[DATA IN THIS EXERCISE]

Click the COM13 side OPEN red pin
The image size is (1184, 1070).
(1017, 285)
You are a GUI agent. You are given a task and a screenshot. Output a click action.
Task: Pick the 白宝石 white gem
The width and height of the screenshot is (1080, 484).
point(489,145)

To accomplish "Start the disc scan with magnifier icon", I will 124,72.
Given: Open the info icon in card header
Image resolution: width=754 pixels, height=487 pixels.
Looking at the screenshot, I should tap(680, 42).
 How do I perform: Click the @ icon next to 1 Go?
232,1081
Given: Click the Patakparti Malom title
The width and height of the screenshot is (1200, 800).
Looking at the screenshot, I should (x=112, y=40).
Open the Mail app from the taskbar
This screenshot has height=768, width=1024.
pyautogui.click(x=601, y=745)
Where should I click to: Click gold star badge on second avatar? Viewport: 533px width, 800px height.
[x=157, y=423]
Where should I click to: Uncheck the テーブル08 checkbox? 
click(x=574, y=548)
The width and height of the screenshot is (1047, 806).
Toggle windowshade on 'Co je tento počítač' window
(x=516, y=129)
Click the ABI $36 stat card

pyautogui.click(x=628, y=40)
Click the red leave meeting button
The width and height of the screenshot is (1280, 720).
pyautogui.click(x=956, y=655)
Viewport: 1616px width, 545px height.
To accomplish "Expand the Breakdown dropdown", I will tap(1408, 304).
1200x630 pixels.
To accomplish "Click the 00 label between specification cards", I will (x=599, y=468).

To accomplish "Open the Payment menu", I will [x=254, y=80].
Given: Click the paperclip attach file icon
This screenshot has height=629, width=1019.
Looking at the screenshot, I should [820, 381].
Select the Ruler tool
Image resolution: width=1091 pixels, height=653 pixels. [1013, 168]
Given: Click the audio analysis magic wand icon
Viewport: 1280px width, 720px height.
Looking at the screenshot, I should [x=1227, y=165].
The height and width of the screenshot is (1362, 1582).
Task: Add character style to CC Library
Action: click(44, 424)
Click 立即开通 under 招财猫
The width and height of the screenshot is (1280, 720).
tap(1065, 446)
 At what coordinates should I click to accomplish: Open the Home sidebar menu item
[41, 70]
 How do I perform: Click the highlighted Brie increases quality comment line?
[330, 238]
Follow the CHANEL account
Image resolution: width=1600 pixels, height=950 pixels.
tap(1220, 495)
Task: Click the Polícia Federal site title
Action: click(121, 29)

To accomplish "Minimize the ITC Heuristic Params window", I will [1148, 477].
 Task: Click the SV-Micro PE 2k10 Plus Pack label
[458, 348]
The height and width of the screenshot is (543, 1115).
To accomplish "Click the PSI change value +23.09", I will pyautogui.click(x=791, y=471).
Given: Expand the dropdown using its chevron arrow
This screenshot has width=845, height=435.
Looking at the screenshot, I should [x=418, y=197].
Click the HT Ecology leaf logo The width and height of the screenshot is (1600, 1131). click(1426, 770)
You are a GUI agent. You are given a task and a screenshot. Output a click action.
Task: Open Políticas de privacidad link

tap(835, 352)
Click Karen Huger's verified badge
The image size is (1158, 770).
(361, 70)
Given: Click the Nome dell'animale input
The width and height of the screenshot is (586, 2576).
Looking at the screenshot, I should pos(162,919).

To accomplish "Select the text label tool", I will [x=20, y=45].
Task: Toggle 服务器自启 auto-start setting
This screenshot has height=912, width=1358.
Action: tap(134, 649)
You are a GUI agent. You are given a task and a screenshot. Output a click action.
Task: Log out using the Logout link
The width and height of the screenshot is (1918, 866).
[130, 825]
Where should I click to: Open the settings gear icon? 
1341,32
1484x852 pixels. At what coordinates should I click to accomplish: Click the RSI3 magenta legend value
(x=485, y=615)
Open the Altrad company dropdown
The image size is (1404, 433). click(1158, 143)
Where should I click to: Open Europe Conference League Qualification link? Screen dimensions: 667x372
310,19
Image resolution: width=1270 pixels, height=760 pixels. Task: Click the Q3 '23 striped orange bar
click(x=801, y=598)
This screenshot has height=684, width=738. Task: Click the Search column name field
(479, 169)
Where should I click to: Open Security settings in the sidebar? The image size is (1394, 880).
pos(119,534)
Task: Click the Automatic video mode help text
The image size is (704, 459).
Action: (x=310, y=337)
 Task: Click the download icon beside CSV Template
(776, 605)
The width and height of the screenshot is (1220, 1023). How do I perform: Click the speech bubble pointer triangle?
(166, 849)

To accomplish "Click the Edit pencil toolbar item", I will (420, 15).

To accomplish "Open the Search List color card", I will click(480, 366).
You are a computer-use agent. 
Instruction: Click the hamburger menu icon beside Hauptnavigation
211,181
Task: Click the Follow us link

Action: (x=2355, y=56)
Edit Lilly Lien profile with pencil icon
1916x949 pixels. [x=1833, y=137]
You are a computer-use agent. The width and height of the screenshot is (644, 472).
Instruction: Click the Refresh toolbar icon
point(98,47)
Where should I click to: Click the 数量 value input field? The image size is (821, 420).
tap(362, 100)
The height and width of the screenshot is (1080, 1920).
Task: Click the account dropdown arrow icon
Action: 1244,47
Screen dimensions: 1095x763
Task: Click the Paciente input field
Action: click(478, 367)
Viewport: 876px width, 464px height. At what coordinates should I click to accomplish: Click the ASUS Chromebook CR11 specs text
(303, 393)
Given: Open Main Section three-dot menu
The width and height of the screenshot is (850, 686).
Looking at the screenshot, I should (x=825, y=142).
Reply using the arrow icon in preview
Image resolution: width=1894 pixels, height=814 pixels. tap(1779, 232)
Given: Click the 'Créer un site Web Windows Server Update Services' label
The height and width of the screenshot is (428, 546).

[INSTRUCTIONS TO FOLLOW]
Your task is to transcribe the listing above in full, exactly as given.

[FINISHED TASK]
Click the COM13 side OPEN red pin
The image size is (1184, 1070).
(1017, 285)
You are a GUI agent. You are given a task and a screenshot. Output a click action.
Task: Pick the 白宝石 white gem
The width and height of the screenshot is (1080, 484).
point(489,145)

To accomplish "Start the disc scan with magnifier icon", I will 124,72.
Given: Open the info icon in card header
Image resolution: width=754 pixels, height=487 pixels.
Looking at the screenshot, I should tap(680, 42).
 How do I perform: Click the @ icon next to 1 Go?
232,1081
Given: Click the Patakparti Malom title
The width and height of the screenshot is (1200, 800).
Looking at the screenshot, I should (x=112, y=40).
Open the Mail app from the taskbar
This screenshot has height=768, width=1024.
pyautogui.click(x=601, y=745)
Where should I click to: Click gold star badge on second avatar? Viewport: 533px width, 800px height.
[x=157, y=423]
Where should I click to: Uncheck the テーブル08 checkbox? 
click(x=574, y=548)
The width and height of the screenshot is (1047, 806).
Toggle windowshade on 'Co je tento počítač' window
(x=516, y=129)
Click the ABI $36 stat card

pyautogui.click(x=628, y=40)
Click the red leave meeting button
The width and height of the screenshot is (1280, 720).
pyautogui.click(x=956, y=655)
Viewport: 1616px width, 545px height.
To accomplish "Expand the Breakdown dropdown", I will tap(1408, 304).
1200x630 pixels.
To accomplish "Click the 00 label between specification cards", I will (x=599, y=468).

To accomplish "Open the Payment menu", I will [x=254, y=80].
Given: Click the paperclip attach file icon
This screenshot has height=629, width=1019.
Looking at the screenshot, I should [820, 381].
Select the Ruler tool
Image resolution: width=1091 pixels, height=653 pixels. [1013, 168]
Given: Click the audio analysis magic wand icon
Viewport: 1280px width, 720px height.
Looking at the screenshot, I should [x=1227, y=165].
The height and width of the screenshot is (1362, 1582).
Task: Add character style to CC Library
Action: click(44, 424)
Click 立即开通 under 招财猫
The width and height of the screenshot is (1280, 720).
tap(1065, 446)
 At what coordinates should I click to accomplish: Open the Home sidebar menu item
[41, 70]
 How do I perform: Click the highlighted Brie increases quality comment line?
[330, 238]
Follow the CHANEL account
Image resolution: width=1600 pixels, height=950 pixels.
tap(1220, 495)
Task: Click the Polícia Federal site title
Action: click(121, 29)

To accomplish "Minimize the ITC Heuristic Params window", I will [1148, 477].
 Task: Click the SV-Micro PE 2k10 Plus Pack label
[458, 348]
The height and width of the screenshot is (543, 1115).
To accomplish "Click the PSI change value +23.09", I will pyautogui.click(x=791, y=471).
Given: Expand the dropdown using its chevron arrow
This screenshot has width=845, height=435.
Looking at the screenshot, I should [x=418, y=197].
Click the HT Ecology leaf logo The width and height of the screenshot is (1600, 1131). click(1426, 770)
You are a GUI agent. You are given a task and a screenshot. Output a click action.
Task: Open Políticas de privacidad link

tap(835, 352)
Click Karen Huger's verified badge
The image size is (1158, 770).
(361, 70)
Given: Click the Nome dell'animale input
The width and height of the screenshot is (586, 2576).
Looking at the screenshot, I should pos(162,919).

To accomplish "Select the text label tool", I will [x=20, y=45].
Task: Toggle 服务器自启 auto-start setting
This screenshot has height=912, width=1358.
Action: tap(134, 649)
You are a GUI agent. You are given a task and a screenshot. Output a click action.
Task: Log out using the Logout link
The width and height of the screenshot is (1918, 866).
[130, 825]
Where should I click to: Open the settings gear icon? 
1341,32
1484x852 pixels. At what coordinates should I click to accomplish: Click the RSI3 magenta legend value
(x=485, y=615)
Open the Altrad company dropdown
The image size is (1404, 433). click(1158, 143)
Where should I click to: Open Europe Conference League Qualification link? Screen dimensions: 667x372
310,19
Image resolution: width=1270 pixels, height=760 pixels. Task: Click the Q3 '23 striped orange bar
click(x=801, y=598)
This screenshot has height=684, width=738. Task: Click the Search column name field
(479, 169)
Where should I click to: Open Security settings in the sidebar? The image size is (1394, 880).
pos(119,534)
Task: Click the Automatic video mode help text
The image size is (704, 459).
Action: (x=310, y=337)
 Task: Click the download icon beside CSV Template
(776, 605)
The width and height of the screenshot is (1220, 1023). How do I perform: Click the speech bubble pointer triangle?
(166, 849)

To accomplish "Click the Edit pencil toolbar item", I will (420, 15).

To accomplish "Open the Search List color card", I will click(480, 366).
You are a computer-use agent. 
Instruction: Click the hamburger menu icon beside Hauptnavigation
211,181
Task: Click the Follow us link

Action: (x=2355, y=56)
Edit Lilly Lien profile with pencil icon
1916x949 pixels. [x=1833, y=137]
You are a computer-use agent. The width and height of the screenshot is (644, 472).
Instruction: Click the Refresh toolbar icon
point(98,47)
Where should I click to: Click the 数量 value input field? The image size is (821, 420).
tap(362, 100)
The height and width of the screenshot is (1080, 1920).
Task: Click the account dropdown arrow icon
Action: 1244,47
Screen dimensions: 1095x763
Task: Click the Paciente input field
Action: click(478, 367)
Viewport: 876px width, 464px height. At what coordinates should I click to accomplish: Click the ASUS Chromebook CR11 specs text
(303, 393)
Given: Open Main Section three-dot menu
The width and height of the screenshot is (850, 686).
Looking at the screenshot, I should (x=825, y=142).
Reply using the arrow icon in preview
Image resolution: width=1894 pixels, height=814 pixels. tap(1779, 232)
Given: Click the 'Créer un site Web Windows Server Update Services' label
The height and width of the screenshot is (428, 546).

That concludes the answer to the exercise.